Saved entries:
□ □ □ □ □

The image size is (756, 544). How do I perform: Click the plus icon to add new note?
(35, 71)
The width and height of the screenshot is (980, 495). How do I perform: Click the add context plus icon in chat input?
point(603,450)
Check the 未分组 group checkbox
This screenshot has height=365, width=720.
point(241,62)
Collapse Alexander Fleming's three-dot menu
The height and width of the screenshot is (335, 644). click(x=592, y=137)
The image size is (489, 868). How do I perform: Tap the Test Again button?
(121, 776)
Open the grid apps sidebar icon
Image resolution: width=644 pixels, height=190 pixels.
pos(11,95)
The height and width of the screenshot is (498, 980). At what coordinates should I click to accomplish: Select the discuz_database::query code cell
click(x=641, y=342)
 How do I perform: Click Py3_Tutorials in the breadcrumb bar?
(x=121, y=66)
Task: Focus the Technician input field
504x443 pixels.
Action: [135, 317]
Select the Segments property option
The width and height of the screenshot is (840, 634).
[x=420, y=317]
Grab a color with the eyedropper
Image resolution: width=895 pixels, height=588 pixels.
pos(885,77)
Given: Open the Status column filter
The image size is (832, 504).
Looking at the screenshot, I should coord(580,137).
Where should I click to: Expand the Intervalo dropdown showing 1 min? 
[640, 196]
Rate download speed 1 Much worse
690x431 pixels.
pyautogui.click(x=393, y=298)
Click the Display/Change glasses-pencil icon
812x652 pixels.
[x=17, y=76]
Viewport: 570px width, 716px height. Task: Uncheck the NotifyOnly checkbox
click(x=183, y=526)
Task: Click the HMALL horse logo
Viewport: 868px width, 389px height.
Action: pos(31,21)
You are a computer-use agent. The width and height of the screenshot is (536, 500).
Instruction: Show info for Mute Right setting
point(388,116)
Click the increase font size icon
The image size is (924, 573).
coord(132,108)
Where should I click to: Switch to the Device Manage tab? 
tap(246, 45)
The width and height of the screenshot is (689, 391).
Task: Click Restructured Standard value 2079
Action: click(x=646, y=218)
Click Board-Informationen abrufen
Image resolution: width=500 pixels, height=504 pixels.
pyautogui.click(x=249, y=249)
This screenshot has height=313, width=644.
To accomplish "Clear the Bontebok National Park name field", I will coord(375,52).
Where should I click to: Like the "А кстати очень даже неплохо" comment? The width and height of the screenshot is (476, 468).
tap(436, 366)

□ □ □ □ □

### Problem details:
In the records above, find each line that mentions the word "Open", and copy it.

### Result:
Open the grid apps sidebar icon
Given: Open the Status column filter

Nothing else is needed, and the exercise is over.